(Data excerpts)
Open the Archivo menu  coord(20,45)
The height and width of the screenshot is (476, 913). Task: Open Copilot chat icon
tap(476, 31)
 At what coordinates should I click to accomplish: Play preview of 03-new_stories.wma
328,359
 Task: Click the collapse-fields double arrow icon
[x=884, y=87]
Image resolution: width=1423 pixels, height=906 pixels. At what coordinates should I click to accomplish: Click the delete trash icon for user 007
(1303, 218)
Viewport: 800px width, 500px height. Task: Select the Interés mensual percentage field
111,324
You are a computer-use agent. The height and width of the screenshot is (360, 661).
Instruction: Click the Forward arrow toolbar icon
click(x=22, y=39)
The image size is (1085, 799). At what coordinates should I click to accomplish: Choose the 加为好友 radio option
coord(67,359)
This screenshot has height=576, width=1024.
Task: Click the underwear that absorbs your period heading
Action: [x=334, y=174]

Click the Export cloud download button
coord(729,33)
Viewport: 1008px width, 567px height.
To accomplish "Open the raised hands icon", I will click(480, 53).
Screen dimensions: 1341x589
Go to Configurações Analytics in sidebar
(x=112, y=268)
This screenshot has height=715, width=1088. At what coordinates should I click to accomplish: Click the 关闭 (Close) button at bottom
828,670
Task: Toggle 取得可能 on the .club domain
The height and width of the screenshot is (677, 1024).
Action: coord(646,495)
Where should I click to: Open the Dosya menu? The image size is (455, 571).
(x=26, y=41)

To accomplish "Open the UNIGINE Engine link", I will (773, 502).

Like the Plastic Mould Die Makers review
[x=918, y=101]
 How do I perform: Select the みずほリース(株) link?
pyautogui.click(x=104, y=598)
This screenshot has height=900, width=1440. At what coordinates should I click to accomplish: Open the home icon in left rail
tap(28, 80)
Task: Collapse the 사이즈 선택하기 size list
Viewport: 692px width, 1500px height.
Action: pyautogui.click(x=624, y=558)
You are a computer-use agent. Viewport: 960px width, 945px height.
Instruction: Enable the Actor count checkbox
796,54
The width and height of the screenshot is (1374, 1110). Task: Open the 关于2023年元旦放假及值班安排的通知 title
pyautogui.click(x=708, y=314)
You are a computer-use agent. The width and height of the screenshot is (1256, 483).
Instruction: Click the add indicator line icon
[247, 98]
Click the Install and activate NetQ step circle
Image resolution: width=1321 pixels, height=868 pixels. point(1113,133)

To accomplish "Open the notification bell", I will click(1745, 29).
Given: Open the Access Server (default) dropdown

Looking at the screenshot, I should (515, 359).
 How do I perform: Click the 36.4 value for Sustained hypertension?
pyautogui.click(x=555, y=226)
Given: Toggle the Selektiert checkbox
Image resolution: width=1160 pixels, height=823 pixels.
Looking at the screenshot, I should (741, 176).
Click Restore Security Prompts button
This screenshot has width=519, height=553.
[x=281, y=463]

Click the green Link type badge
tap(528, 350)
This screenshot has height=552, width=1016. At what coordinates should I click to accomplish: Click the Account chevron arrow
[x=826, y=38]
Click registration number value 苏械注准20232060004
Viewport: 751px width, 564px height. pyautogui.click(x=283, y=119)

## PROBLEM TO WORK ON
Only lines that include "computer" belong in the answer; return them from the entries above.

## TASK SOLUTION
You are a computer-use agent. The height and width of the screenshot is (360, 661).
You are a computer-use agent. Viewport: 960px width, 945px height.
You are a computer-use agent. The width and height of the screenshot is (1256, 483).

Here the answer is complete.